──────── Texte fourni

Des débris (un peu) spatiaux

Mais de quoi parle-t-on ? Un débris spatial – ou débris orbital – est un objet artificiel (au sens « créé par l’homme ») en orbite qui n’est pas fonctionnel.

Ainsi, on retrouve dans cette catégorie des objets entiers (satellites désactivés, étages supérieurs, capots, sangles, …) qui représentent la moitié des débris orbitaux connus. L’autre moitié est composée de fragments de toutes tailles dû à l’explosion d’étages de lanceurs ou de satellites.

Ces objets se situent majoritairement dans 2 zones :

  • les orbites basses (entre 700 et 1 000 km d’altitude) très utiles pour l’observation de la Terre, l’étude de l’environnement et la météorologie.
  • l’orbite géostationnaire (à 36 000 km d’altitude), très utilisée pour les télécommunications, la météorologie, la défense

Depuis le lancement de Spoutnik 1 en 1957, le nombre d’objets en orbite ne fait que progresser, il devient donc primordial de se poser les bonnes questions pour envisager l’avenir.

En effet, la présence de ces débris pose 2 problèmes majeurs :

  • Lors des collisions en orbite, même un petit débris peut causer de gros dégâts. La taille du débris n’est pas proportionnelle à la taille des dégâts causés. Ainsi, un objet de 1 cm de diamètre aura la même énergie qu’une berline lancée à 130km/h. Malheureusement, il n’existe pas de moyen de s’en protéger, on ne peut qu’en subir l’impact et les satellites en orbite sont aussi concernés. Il n’est pas toujours possible de les faire manœuvrer pour éviter l’objet si celui-ci est trop petit pour être catalogué. Et les astronautes sont aussi visés…

A ce jour, on dénombre en orbite

  • 30 000 objets de 10 cm ou + dont 1 400 satellites actifs
  • 750 000 objets de 1cm ou +
  • 135 millions d’objets de 1 mm ou +

En 2015, l’ISS a manœuvré 5 fois pour éviter des collisions avec des débris spatiaux.

Christophe Bonnal, direction des Lanceurs du CNES et président des commissions débris spatiaux de l’IAA et de l’IAC

Mais que fait la police de l'espace ?

Une fois ce constat posé, quelle est la marge de manœuvre de l’homme ?

────────────────

• Consignes
1. D'après le texte sur les débris spatiaux, combien de fois l'ISS a-t-elle manœuvré en 2015 pour éviter des collisions avec des débris ?
2. Recopiez fidèlement le passage du texte sur les débris spatiaux qui va de « A ce jour, on » à « de l’homme ? », ces deux extrémités comprises.
3. Rédigez la suite du texte sur les débris spatiaux en reprenant après sa dernière phrase.

──────── Données fournies

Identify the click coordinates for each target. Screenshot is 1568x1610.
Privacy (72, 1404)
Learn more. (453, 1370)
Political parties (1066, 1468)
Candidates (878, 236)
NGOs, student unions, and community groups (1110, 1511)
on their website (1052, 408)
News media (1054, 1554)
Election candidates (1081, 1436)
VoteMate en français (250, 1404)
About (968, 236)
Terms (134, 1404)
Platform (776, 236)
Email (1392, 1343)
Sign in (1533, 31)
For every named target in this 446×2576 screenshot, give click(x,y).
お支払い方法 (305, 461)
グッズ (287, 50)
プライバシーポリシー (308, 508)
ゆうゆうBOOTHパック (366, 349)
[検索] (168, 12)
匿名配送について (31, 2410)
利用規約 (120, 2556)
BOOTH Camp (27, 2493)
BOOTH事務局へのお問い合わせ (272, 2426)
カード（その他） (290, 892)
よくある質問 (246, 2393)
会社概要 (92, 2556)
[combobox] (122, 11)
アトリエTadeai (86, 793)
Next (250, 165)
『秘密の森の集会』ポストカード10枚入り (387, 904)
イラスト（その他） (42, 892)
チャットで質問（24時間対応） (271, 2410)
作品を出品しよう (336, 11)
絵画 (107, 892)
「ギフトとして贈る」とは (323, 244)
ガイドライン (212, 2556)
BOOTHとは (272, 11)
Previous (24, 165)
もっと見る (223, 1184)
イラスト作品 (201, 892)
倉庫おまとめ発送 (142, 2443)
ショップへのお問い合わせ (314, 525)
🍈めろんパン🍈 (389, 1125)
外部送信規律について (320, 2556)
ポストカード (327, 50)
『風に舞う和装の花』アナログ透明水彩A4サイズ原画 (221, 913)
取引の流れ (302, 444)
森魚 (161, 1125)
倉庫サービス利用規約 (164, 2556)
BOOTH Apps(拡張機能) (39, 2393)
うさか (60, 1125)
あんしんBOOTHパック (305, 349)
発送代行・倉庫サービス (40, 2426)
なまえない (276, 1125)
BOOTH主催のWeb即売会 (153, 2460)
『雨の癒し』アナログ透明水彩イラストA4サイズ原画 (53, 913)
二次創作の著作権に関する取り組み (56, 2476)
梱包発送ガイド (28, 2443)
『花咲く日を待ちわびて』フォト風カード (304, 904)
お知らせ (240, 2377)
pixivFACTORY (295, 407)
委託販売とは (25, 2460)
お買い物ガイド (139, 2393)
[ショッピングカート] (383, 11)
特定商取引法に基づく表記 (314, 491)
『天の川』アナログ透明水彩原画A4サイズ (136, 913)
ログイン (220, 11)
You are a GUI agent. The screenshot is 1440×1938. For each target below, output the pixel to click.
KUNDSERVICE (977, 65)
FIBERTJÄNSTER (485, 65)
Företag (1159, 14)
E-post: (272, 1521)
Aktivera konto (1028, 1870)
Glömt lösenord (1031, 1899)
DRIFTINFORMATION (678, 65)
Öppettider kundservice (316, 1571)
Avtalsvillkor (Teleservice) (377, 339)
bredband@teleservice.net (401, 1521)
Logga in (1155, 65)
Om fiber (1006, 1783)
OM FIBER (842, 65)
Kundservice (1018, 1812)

────────────────

• Réponses attendues
1. Cinq fois.

2.
A ce jour, on dénombre en orbite

  • 30 000 objets de 10 cm ou + dont 1 400 satellites actifs
  • 750 000 objets de 1cm ou +
  • 135 millions d’objets de 1 mm ou +

En 2015, l’ISS a manœuvré 5 fois pour éviter des collisions avec des débris spatiaux.

Christophe Bonnal, direction des Lanceurs du CNES et président des commissions débris spatiaux de l’IAA et de l’IAC

Mais que fait la police de l'espace ?

Une fois ce constat posé, quelle est la marge de manœuvre de l’homme ?

3.
Le recours aux lois semble s’imposer naturellement, afin de réguler l’activité spatiale de demain.

Et il existe effectivement 5 règles à l’international :

1)    L’interdiction de générer volontairement des débris dans l’espace (capots de protection de télescope par exemple) et de détruire volontairement des satellites dans l’espace

2)    La mise en œuvre de tous les moyens possibles pour éviter l’explosion en orbite. En fin de mission, il faut mettre l’objet dans un état inerte en dissipant toute son énergie, ce qui induit d’avoir prévu cette opération lors de sa conception

3)    L’interdiction de rester plus de 25 ans en orbite basse ou de rester sur l’orbite géostationnaire après la fin de mission (ces 2 orbites étant les plus concernées par la prolifération de débris spatiaux).

4)    La mise en œuvre de tous les moyens possibles pour éviter les collisions : éviter l’évitable

5)    La protection des populations au sol. Dans les cas où l’on ne peut éviter un retour au sol des débris, privilégier la désorbitation contrôlée dans une zone non peuplée

Ces règles ont été proposées par la NASA en 1995, reprises par le Japon en 1997 puis par le CNES pour la France en 1998.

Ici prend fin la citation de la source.